#### [PROVIDED RECORDS]
^^^^
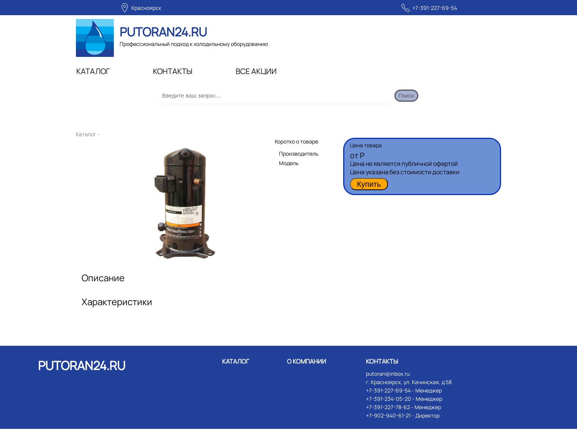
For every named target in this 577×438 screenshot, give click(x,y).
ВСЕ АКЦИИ (256, 71)
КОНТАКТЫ (172, 71)
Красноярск (146, 7)
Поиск (412, 100)
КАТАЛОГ (93, 71)
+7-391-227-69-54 (434, 7)
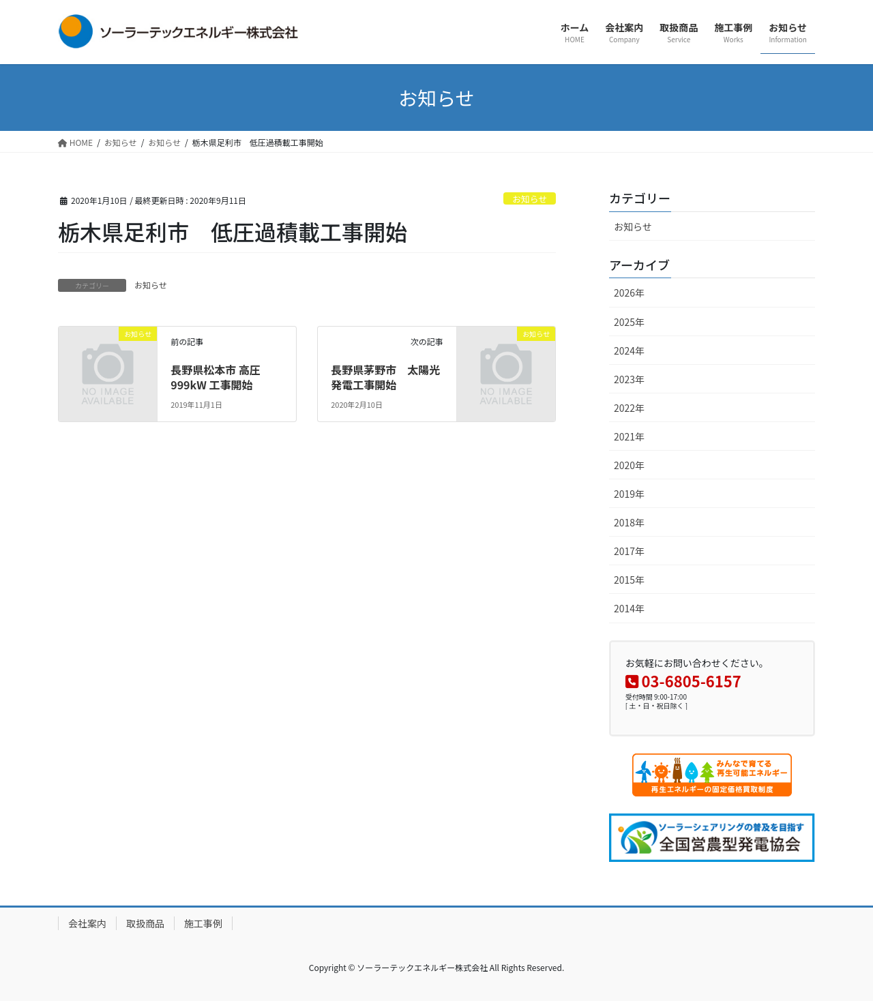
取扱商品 (145, 923)
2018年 (629, 522)
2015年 (629, 579)
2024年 (629, 350)
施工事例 (203, 923)
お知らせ (529, 198)
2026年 (629, 292)
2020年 (629, 465)
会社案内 (87, 923)
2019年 (629, 493)
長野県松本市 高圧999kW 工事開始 (216, 377)
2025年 (629, 322)
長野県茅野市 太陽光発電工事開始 (385, 377)
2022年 (629, 408)
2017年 (629, 551)
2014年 (629, 608)
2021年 (629, 436)
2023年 (629, 379)
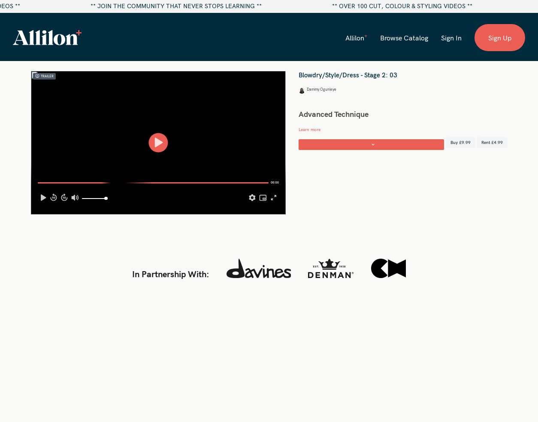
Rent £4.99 (492, 142)
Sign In (451, 38)
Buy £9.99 (460, 142)
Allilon (356, 37)
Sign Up (499, 38)
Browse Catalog (404, 38)
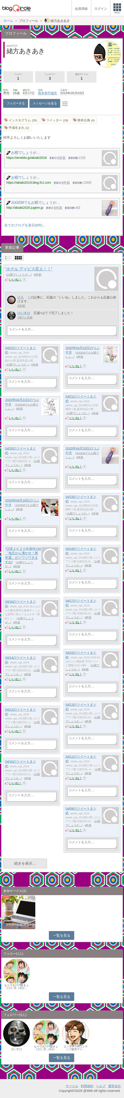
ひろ (20, 297)
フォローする (16, 103)
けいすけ (23, 313)
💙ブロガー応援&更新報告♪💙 (19, 926)
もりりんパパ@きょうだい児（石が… (16, 986)
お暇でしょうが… (19, 274)
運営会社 (114, 1086)
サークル (72, 1086)
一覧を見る (61, 935)
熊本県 (43, 93)
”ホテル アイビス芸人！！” (28, 269)
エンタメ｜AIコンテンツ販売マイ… (76, 1048)
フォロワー (50, 77)
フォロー (18, 77)
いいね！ (15, 279)
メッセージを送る (45, 103)
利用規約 (87, 1086)
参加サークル (81, 77)
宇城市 (52, 93)
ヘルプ (100, 1086)
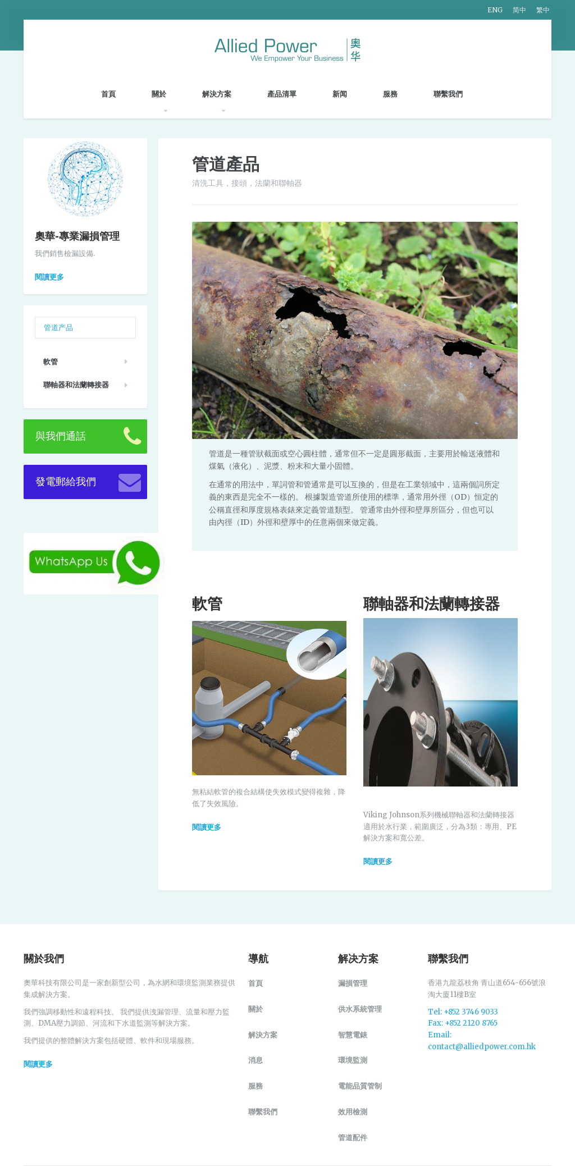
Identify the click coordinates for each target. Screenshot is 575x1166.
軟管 (50, 361)
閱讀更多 (49, 276)
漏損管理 (352, 982)
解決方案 (222, 93)
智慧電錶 (352, 1034)
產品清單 (287, 93)
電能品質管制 (360, 1085)
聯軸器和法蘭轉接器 (76, 384)
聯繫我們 (453, 93)
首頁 (114, 94)
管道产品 (58, 327)
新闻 (345, 93)
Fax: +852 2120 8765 (463, 1023)
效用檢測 (352, 1111)
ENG (495, 10)
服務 (396, 93)
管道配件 (352, 1137)
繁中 (543, 10)
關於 (164, 93)
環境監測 (352, 1059)
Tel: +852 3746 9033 (463, 1012)
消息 (255, 1059)
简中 (519, 10)
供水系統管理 (360, 1008)
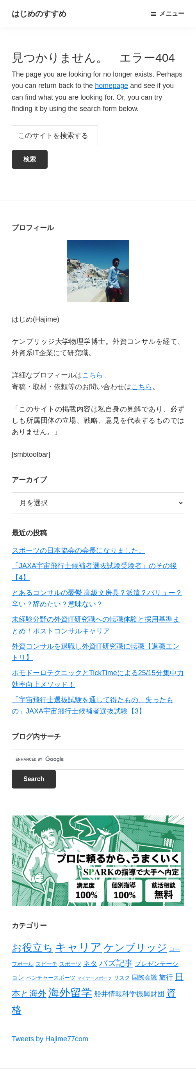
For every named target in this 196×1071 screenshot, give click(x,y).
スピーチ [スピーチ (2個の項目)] (46, 964)
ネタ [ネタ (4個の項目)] (90, 963)
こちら (92, 375)
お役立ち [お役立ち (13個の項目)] (32, 947)
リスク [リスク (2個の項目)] (122, 977)
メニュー (171, 13)
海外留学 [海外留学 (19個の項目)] (70, 992)
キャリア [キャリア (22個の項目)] (78, 946)
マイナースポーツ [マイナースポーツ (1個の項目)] (94, 978)
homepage (111, 85)
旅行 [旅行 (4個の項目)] (166, 977)
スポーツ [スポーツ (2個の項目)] (70, 964)
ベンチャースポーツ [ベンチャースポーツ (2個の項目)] (50, 977)
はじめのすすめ (39, 13)
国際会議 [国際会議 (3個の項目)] (144, 977)
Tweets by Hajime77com (50, 1039)
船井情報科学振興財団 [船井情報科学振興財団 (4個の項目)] (129, 994)
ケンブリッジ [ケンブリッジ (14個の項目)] (135, 947)
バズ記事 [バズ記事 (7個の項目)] (116, 962)
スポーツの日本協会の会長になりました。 (78, 550)
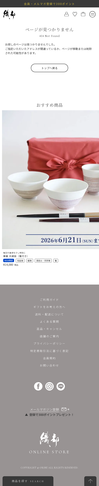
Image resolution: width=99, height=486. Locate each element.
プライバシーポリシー (49, 343)
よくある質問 (49, 321)
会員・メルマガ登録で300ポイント (49, 4)
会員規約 (49, 358)
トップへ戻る (49, 68)
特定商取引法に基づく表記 (49, 351)
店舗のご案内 (49, 336)
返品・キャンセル (49, 329)
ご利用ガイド (49, 300)
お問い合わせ (49, 365)
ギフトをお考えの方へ (49, 307)
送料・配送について (49, 314)
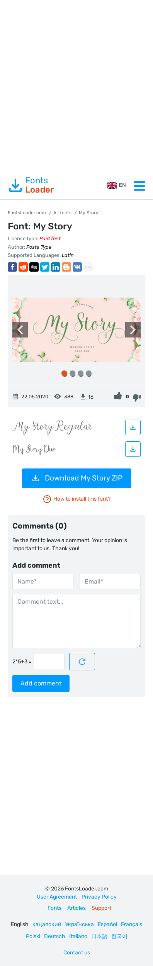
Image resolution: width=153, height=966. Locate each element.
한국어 (119, 936)
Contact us (76, 952)
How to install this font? (76, 499)
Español (107, 924)
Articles (76, 908)
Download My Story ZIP (76, 478)
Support (101, 908)
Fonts (31, 185)
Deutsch (54, 936)
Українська (79, 924)
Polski (33, 936)
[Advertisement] (76, 86)
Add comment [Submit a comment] (40, 683)
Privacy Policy (99, 897)
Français (131, 924)
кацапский (46, 924)
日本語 (99, 936)
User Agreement (57, 897)
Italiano (78, 936)
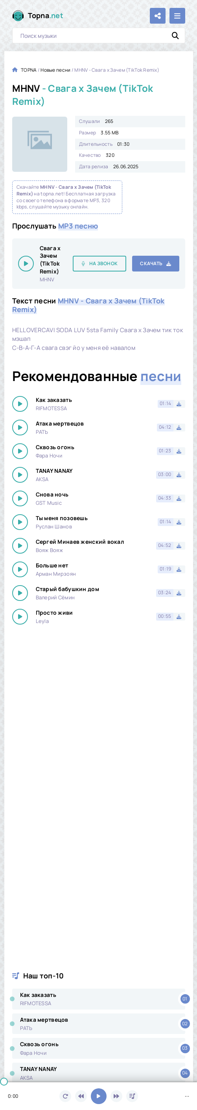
^^^^
Copy the rows again from the line containing "お役立ち [お役立ち (13個の項目)] (32, 947)" through the last row, including both ends, and add 147 to every number in the answer coordinates. Leave the pictures out of your answer.

#### [ANSWER IN FULL]
お役立ち [お役立ち (13個の項目)] (179, 1094)
リスク [リスク (2個の項目)] (269, 1124)
メニュー (318, 160)
海外留学 [海外留学 (19個の項目)] (217, 1139)
キャリア [キャリア (22個の項目)] (225, 1093)
マイナースポーツ [マイナースポーツ (1個の項目)] (241, 1125)
homepage (258, 232)
旅行 [旅行 (4個の項目)] (313, 1124)
スポーツ [スポーツ (2個の項目)] (217, 1111)
ベンチャースポーツ [ベンチャースポーツ (2個の項目)] (197, 1124)
はじめのすすめ (186, 160)
国際会議 [国際会議 (3個の項目)] (291, 1124)
Tweets by Hajime77com (197, 1186)
船井情報科学振興財団 [船井情報科学振興財団 (4個の項目)] (276, 1141)
ケンブリッジ [ケンブリッジ (14個の項目)] (282, 1094)
バズ記事 [バズ記事 (7個の項目)] (263, 1109)
スポーツの日本協会の会長になりました。 (225, 697)
Image resolution: width=99, height=486. Locate each element.
プライバシーポリシー (196, 490)
よくある質問 (196, 468)
会員・メルマガ登録で300ポイント (196, 151)
会員規約 (196, 505)
トップへ戻る (196, 215)
特定商取引法に基づく表記 (196, 498)
店舗のご案内 (196, 483)
返品・キャンセル (196, 476)
ご利用ガイド (196, 447)
お問い合わせ (196, 512)
ギフトをお考えの方へ (196, 454)
送料・配送について (196, 461)
Image resolution: width=153, height=966. Locate each element.
한국어 (266, 1083)
Contact us (223, 1099)
How to install this font? (223, 646)
Español (254, 1071)
Articles (223, 1055)
Download My Story ZIP (223, 625)
Support (248, 1055)
Fonts (178, 332)
Deutsch (201, 1083)
Українська (226, 1071)
Polski (180, 1083)
[Advertisement] (223, 233)
Add comment [Submit a comment] (187, 830)
Privacy Policy (246, 1044)
Français (278, 1071)
кацапский (193, 1071)
日本語 (246, 1083)
User Agreement (204, 1044)
Italiano (225, 1083)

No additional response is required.